Since 1851 trains have run atop a double-track strip some 250ft above the River Göltzsch, which carves its way through the country here close to Saxony’s border with Thuringia. Holding the rails aloft, like men balancing on each other’s shoulders, are up to four rows of arches. The largest arch, in the centre, spans over 100ft; there are more than 80 in all. While our own Harringworth Viaduct is more than twice the length, at 1,275 yards, it only reaches 60ft in height; according to Network Rail it contains an estimated 20 million bricks, or perhaps just over that.
Engineer Johann Andreas Schubert could have built the Göltzsch valley bridge from iron, but cost and the availability of the right soil in the area led him to decide on brick. What he created looks less ‘railway bridge’ and more ‘monstrous ancient aqueduct’.
Schubert took inspiration from the results of a competition to decide the winning design – though not to the extent of turning it into a gigantic vertical prison with cells in the arches; nor building it from pipes stacked one above the other. He had already shown himself ready to be inspired by others though. His 0-4-2 Saxonia of 1838 is celebrated as being the first successful domestic German locomotive, but it drew on engines already imported for his Leipzig-Dresden Railway (LDE) from Rothwell in Manchester; Saxonia was effectively an extended and improved version of 0-4-0 Comet, the first to arrive in 1836. The closest surviving relative to Comet is Furness Railway 0-4-0 Coppernob – which is why the National Collection engine went to Germany for the LDE’s 175th anniversary in 2014. Building of the Göltzschtalbrücke began in 1846. Reportedly, 50,000 bricks were made for it on a daily basis. It’s also claimed that it was the first bridge in the world to be subjected to proper structural analysis, perhaps one more reason why it was highlighted at London’s 1851 Great Exhibition. Now listed, the Göltzschtalbrücke is recognised in Germany as a landmark in the country’s engineering story.
Since it opened the bridge has carried trains for various owners – the Saxon-Bavarian railway that built it, the Royal Saxon State Railway, the Deutsche Reichsbahn (pre-war and East German versions), and now Deutsche Bahn. In all that time though, it has undergone only fairly minor changes; the line it carries was electrified in 2010, though atop such a massive structure the masts make only minimal impact.
Steam is an occasional visitor. Sadly though, Coppernob is long out of ticket… now that really would have been something, eh?
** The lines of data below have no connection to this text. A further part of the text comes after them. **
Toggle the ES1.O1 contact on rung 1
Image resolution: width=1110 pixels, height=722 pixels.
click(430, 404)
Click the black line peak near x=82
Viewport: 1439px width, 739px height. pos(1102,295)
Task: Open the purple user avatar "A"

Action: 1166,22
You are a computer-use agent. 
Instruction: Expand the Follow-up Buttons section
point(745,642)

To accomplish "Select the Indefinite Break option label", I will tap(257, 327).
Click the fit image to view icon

Not Coppernob… On December 2 the few observers who had gathered at Germany’s Göltzschtalbrücke had to make do with a ‘Pacific’ instead – not that either engine could possibly dominate the 26 million bricks that make up this unique viaduct. One of the ‘01.5s’ created in the 1960s by reconstruction of ‘01s’ to modern principles, oil-burning No. 01.0509 rolls south with a special charter.